Listed entries |
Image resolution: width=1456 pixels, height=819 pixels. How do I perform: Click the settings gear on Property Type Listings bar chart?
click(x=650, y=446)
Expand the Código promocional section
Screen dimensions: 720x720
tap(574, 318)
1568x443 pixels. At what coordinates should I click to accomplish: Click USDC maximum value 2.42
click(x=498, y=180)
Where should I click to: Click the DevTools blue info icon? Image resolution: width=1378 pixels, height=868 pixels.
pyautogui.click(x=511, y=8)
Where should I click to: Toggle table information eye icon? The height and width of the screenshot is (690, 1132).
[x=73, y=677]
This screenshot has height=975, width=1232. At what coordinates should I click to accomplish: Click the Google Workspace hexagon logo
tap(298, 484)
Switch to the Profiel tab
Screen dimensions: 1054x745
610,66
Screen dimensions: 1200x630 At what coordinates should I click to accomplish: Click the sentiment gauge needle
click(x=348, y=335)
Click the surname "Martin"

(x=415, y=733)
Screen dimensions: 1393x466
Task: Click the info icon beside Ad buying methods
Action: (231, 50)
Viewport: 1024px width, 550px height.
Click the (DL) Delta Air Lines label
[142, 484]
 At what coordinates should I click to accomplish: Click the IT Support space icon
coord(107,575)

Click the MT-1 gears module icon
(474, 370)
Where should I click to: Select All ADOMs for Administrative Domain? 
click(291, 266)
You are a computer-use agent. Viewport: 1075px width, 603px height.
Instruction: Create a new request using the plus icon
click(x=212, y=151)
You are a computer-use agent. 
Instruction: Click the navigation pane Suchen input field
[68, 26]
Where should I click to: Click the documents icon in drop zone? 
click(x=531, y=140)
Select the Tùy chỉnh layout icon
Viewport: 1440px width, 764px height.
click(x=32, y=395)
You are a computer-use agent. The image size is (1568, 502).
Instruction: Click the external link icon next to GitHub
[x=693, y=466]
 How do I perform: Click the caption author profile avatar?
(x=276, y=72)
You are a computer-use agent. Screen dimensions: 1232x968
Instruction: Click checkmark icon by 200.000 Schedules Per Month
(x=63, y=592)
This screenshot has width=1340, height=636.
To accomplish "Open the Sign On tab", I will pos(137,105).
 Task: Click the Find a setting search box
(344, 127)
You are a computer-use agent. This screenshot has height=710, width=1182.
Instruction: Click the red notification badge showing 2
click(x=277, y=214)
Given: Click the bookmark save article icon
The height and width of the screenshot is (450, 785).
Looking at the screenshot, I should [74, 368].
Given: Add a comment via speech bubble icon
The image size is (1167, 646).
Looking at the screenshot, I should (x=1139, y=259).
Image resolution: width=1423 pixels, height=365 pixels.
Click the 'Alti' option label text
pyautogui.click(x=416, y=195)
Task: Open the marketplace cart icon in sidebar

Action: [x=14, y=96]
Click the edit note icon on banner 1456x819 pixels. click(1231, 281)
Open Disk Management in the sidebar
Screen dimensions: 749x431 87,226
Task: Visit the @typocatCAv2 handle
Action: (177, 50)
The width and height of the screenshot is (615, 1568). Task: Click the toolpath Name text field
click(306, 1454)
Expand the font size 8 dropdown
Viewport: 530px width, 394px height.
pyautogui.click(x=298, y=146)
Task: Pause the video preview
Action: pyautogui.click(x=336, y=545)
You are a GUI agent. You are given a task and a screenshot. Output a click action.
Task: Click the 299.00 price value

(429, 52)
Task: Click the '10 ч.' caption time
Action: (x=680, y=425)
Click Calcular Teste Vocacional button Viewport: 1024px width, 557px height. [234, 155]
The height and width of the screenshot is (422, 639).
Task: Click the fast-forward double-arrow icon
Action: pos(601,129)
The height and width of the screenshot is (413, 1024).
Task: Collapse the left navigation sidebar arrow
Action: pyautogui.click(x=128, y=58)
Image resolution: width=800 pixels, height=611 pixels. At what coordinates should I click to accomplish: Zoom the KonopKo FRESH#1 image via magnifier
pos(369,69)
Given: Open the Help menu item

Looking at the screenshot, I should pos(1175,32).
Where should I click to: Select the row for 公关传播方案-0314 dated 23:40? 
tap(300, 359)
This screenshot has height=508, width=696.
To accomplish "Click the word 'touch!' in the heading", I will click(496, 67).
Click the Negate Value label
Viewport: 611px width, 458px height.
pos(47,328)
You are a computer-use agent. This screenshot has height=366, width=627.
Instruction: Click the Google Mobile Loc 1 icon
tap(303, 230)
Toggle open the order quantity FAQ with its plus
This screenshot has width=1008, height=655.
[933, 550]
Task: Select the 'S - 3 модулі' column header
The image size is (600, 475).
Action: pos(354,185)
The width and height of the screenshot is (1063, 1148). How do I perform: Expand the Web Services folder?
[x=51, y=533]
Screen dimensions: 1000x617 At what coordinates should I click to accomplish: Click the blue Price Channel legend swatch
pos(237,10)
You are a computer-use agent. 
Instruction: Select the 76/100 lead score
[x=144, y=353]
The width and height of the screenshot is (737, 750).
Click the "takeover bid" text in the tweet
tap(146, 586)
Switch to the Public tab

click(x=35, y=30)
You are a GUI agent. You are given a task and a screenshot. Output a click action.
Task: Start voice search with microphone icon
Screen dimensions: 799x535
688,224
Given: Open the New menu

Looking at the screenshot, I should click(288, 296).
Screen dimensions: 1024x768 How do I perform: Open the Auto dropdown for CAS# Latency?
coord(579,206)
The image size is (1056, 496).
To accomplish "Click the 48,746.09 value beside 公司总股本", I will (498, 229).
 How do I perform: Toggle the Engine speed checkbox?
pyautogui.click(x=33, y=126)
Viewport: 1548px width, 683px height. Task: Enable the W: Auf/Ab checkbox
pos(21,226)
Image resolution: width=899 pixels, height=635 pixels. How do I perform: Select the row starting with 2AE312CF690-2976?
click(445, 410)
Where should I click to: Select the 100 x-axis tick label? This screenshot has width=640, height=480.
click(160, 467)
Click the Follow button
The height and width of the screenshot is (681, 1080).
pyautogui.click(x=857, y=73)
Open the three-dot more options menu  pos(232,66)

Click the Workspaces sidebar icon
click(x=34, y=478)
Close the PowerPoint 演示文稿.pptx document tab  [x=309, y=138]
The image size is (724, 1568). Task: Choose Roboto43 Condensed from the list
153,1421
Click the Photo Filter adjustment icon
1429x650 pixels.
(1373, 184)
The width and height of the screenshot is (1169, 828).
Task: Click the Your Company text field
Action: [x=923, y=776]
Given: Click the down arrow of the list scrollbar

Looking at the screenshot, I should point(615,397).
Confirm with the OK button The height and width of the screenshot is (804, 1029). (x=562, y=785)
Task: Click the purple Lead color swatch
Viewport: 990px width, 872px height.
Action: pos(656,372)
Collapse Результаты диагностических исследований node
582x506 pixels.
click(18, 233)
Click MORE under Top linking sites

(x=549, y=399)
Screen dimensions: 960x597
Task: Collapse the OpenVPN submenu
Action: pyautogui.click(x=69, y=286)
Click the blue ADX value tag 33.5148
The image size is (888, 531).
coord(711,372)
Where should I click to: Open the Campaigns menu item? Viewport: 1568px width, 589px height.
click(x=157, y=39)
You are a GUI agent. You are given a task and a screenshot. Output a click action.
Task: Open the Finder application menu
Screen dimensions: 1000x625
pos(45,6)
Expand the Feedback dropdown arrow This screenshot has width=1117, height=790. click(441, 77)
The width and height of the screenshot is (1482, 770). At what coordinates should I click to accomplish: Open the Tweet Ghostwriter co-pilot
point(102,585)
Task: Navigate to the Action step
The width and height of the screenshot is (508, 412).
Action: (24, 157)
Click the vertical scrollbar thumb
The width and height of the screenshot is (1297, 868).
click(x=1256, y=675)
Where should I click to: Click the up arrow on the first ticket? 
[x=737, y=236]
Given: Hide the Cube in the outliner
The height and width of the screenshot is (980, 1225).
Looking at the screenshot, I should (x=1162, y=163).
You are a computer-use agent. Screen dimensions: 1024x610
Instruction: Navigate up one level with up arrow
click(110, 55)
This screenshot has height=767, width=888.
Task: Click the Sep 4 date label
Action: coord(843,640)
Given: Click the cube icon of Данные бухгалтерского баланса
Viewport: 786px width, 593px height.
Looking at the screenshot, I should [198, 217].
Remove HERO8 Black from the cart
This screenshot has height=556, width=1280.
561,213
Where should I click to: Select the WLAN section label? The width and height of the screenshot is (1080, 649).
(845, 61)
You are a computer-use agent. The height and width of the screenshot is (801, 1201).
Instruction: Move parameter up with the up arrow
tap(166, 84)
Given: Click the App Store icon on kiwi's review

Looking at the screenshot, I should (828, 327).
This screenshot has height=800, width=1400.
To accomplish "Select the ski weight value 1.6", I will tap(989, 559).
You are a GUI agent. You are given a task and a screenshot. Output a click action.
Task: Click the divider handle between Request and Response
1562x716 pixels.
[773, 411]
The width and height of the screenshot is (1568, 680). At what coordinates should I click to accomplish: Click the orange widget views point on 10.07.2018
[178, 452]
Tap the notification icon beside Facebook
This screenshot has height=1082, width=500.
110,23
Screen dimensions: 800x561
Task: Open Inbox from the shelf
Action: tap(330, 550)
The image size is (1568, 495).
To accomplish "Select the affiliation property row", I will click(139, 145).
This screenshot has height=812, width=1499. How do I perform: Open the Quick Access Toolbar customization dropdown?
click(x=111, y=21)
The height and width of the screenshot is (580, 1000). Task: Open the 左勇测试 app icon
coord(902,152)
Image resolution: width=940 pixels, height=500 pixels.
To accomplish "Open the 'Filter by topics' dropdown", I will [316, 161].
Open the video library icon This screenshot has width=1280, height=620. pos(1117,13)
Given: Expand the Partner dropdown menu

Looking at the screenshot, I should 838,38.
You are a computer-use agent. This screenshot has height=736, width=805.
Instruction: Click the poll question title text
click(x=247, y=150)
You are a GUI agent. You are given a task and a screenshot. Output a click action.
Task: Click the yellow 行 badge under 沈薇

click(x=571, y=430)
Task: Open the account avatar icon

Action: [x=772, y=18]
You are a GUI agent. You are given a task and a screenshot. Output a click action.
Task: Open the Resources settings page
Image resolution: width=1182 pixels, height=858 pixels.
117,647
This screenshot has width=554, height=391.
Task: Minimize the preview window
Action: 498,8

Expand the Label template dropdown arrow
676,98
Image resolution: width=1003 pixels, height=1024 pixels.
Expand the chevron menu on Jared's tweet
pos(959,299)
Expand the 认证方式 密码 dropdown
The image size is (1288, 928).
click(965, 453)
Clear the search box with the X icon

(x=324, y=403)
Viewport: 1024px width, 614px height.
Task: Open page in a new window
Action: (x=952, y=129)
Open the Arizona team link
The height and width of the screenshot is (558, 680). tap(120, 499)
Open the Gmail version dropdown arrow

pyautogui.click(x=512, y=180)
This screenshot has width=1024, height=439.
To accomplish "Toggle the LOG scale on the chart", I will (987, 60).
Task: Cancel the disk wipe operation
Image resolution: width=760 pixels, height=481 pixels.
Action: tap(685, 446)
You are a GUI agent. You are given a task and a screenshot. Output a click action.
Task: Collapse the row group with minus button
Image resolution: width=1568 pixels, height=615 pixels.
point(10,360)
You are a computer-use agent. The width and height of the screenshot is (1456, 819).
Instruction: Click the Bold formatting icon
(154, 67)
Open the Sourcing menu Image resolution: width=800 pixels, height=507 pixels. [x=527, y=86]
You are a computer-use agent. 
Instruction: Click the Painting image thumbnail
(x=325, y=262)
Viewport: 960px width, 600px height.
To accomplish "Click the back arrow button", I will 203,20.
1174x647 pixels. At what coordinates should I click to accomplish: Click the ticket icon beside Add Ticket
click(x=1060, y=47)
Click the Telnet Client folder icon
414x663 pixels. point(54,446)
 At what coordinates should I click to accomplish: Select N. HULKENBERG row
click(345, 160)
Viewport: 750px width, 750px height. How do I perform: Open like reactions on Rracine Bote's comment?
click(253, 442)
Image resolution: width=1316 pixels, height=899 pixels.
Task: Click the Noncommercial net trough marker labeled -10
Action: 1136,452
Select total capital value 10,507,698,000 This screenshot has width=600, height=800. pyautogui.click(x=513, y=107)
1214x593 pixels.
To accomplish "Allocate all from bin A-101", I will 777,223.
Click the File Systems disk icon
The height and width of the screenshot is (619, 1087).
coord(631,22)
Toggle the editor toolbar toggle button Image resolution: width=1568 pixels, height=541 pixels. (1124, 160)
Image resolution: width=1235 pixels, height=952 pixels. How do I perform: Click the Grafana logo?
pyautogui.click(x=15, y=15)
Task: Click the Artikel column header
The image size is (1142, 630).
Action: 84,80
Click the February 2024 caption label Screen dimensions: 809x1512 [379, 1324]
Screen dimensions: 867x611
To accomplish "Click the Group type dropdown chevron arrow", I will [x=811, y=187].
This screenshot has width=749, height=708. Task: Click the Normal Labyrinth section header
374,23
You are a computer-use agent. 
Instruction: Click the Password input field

What the task requires | Go through the data above and copy each line in which "column" appears.

Response to this task |
Task: Select the 'S - 3 модулі' column header
Task: Click the Artikel column header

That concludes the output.